Medical Content Editor Dr. Brian Staiger, PharmD
Last updated
Nov 15, 2023
Interaction Effect
Decreased efficacy of the cholinesterase inhibitor
Interaction Summary
Concomitant use of a cholinesterase inhibitor, such as rivastigmine, and an anticholinergic, such as oxybutynin, may result in reduced rivastigmine efficacy. The probable mechanism for this interaction is thought to be cholinergic receptor antagonism by the anticholinergic drug. In a prospective cohort study, a decline in activity of daily living (ADL), but not cognitive function, was reported in higher functioning nursing home patients (with little to no dependence) . Case reports describe delirium in 3 geriatric patients following concomitant use of a cholinesterase inhibitor for Alzheimer's disease and tolterodine for urinary incontinence . Therefore, a risk/benefit evaluation should be considered before giving a cholinesterase inhibitor concomitantly with an anticholinergic drug.
Severity
Moderate
Onset
Delayed
Evidence
Established
How To Manage Interaction
Concomitant use of a cholinesterase inhibitor, such as rivastigmine, and an anticholinergic, such as oxybutynin, may result in reduced rivastigmine efficacy. Therefore, consider evaluating risks and benefits before giving a cholinesterase inhibitor concomitantly with an anticholinergic.
Mechanism Of Interaction
Cholinergic receptor antagonism by the anticholinergic drug
Literature Reports
A) A decline in activity of daily living (ADL), but not cognitive function, was reported in high functioning nursing home patients (with little to no dependence) following concomitant use of oxybutynin or tolterodine and a cholinesterase inhibitor in a prospective, cohort study (n=3536). Patients were at least 65 yrs of age, had at least 2 consecutive cholinesterase inhibitor prescriptions, and had not received an anticholinergic other than oxybutynin or tolterodine; resulting in 395 patients with concomitant therapy and 3141 cohorts with cholinesterase inhibitor therapy alone. Cholinesterase inhibitors were donepezil (70.5%), rivastigmine (19.9%), galantamine (16.5%). Of the 3536 patients, nearly 11% were concomitantly prescribed oxybutynin (n=164), tolterodine (n=199), or both drugs at different times (n=13). The median duration of dual use was 141 days. The mean MDS-ADL score was 12.2 +/- 8.1 (scale range, 0 to 28) at baseline. Concomitant use of an anticholinergic and a cholinesterase inhibitor resulted in a decrease of 0.53 ADL points/quarter in high functioning patients compared with the use of a cholinesterase inhibitor alone (p=0.02). ADL scores did not change significantly with concomitant use among lower functioning population (ie, moderate, severe, and complete or nearly complete dependence).
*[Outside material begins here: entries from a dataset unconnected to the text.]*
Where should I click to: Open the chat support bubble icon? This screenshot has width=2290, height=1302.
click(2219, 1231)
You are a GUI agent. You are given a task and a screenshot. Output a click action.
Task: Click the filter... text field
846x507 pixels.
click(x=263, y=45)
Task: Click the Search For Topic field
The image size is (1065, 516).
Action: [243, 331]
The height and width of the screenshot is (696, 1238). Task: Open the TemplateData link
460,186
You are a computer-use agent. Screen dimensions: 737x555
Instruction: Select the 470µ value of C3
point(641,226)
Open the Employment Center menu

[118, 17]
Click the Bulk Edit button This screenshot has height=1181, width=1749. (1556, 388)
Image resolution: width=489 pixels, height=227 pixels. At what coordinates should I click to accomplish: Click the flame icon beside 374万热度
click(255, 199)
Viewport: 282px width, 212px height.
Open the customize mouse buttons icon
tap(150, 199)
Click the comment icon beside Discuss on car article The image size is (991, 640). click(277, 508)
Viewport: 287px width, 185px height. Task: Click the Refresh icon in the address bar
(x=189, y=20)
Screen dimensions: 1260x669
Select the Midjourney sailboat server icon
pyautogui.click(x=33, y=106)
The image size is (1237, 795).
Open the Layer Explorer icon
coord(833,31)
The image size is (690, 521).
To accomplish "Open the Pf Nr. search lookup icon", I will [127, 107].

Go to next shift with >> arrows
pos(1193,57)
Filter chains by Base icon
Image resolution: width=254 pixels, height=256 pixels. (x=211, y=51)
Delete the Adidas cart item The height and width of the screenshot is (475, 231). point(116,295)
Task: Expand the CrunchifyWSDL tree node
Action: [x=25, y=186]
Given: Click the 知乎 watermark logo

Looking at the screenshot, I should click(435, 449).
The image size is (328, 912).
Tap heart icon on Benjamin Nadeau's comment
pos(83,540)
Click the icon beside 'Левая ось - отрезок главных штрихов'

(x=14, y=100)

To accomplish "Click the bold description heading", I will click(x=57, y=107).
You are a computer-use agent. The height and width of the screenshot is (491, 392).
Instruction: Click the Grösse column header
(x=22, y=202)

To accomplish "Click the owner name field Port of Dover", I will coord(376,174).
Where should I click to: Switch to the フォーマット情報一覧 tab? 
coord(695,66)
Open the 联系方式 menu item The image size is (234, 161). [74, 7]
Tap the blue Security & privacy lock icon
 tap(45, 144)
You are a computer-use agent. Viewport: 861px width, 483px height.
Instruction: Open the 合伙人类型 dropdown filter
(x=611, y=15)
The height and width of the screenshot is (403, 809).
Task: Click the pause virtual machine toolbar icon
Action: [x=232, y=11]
Cognitive function, measured using MDS cognitive subscale scores, did not significantly increase with concomitant use compared with cholinesterase use alone in patients regardless of baseline cognitive impairment. Neither the rate of ADL nor that of cognitive function was significantly different for immediate- and extended-release formulations .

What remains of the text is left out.